Top four sustainable manufacturing barriers and how to overcome them

While many acknowledge the drivers for sustainable transformation, the efforts of companies are being undermined by a number of common barriers.

Embracing sustainable manufacturing business practices has swiftly climbed boardroom agendas to become a strategic focus for all companies across all industries. Greater scrutiny from investors, customers and employees, coupled with strict new regulations, has led to more and more organisations recognising the environmental, social and financial benefits of sustainability.

That is especially true for manufacturers who face moral and practical reasons to act on climate change. Moral because manufacturing accounts for around 20% of global carbon emissions and consumes more than half the world’s energy sources. Practical because manufacturers, as well as being key drivers of research and innovation, also hold enormous influence over their operations and globe-spanning supply chains.

This influence is essential to enact the scale of transformation needed across every aspect of production – from material extraction and design through manufacturing to use and disposal – and doing so fast enough to meet the 2030 deadline.

Sustainable manufacturing development goals

Many will be familiar with the UK’s legally-binding target to bring all greenhouse gas emissions to net zero by 2050. Part of achieving that involves hitting interim targets, also enshrined in law, to reduce emissions by at least 68% by 2030 and 78% by 2035 compared to 1990 levels.

With less than seven years remaining until 2030, the time for action is now. Fortunately, more than two-thirds of UK manufacturing companies (69%) are exploring and implementing ways to become more environmentally sustainable (2022 Manufacturing Agility Assessment, HSO and The Manufacturer).

+ + +

• [Job A] From the sustainable manufacturing article, output the passage that opens with the words containing "Many will be" and closes with "and The Manufacturer).".
• [Job B] According to the sustainable manufacturing article, what gives manufacturers a moral reason to act on climate change? Answer in one to three sentences.
The lines after this are drawn from a separate source.

• [Information shown]
+ + +

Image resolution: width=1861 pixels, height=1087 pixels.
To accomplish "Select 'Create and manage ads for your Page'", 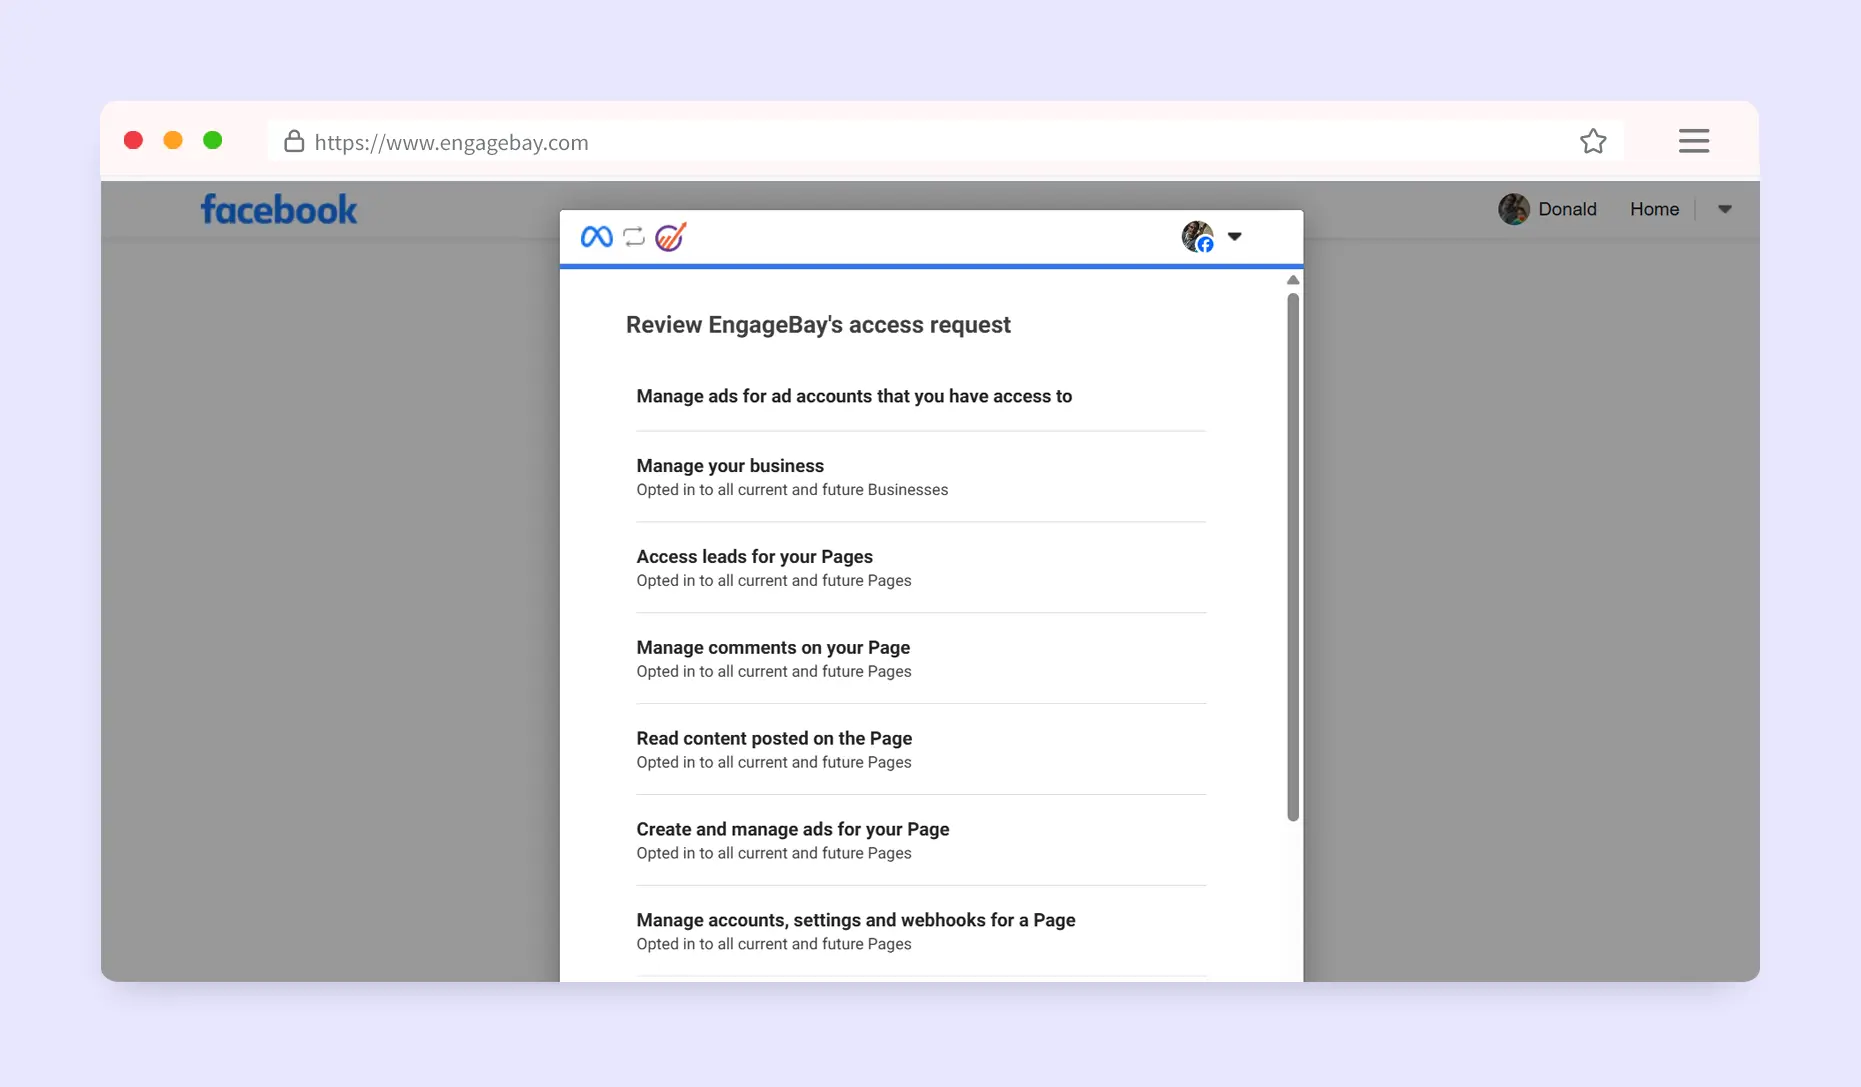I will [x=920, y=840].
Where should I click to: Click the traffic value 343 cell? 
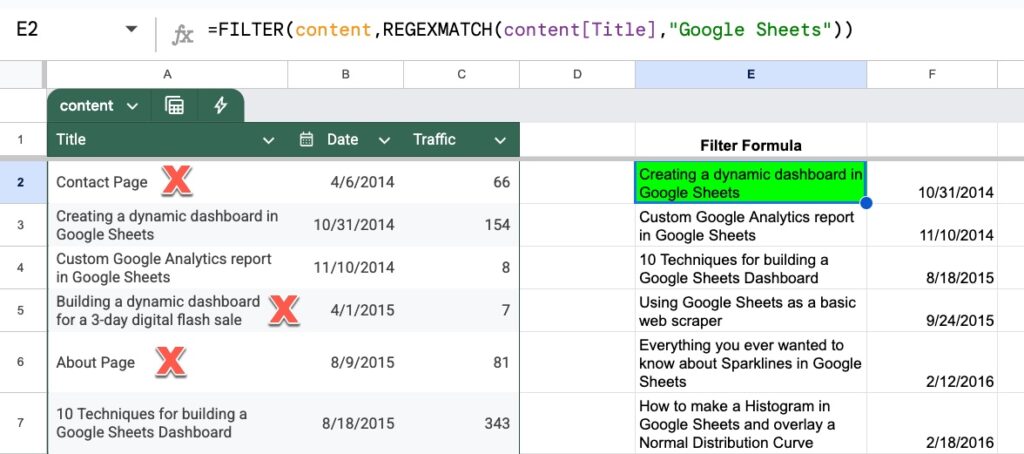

+ + +

• [Written response A]
Many will be familiar with the UK’s legally-binding target to bring all greenhouse gas emissions to net zero by 2050. Part of achieving that involves hitting interim targets, also enshrined in law, to reduce emissions by at least 68% by 2030 and 78% by 2035 compared to 1990 levels.

With less than seven years remaining until 2030, the time for action is now. Fortunately, more than two-thirds of UK manufacturing companies (69%) are exploring and implementing ways to become more environmentally sustainable (2022 Manufacturing Agility Assessment, HSO and The Manufacturer).

• [Written response B] Manufacturing accounts for around 20% of global carbon emissions. It also consumes more than half of the world's energy sources.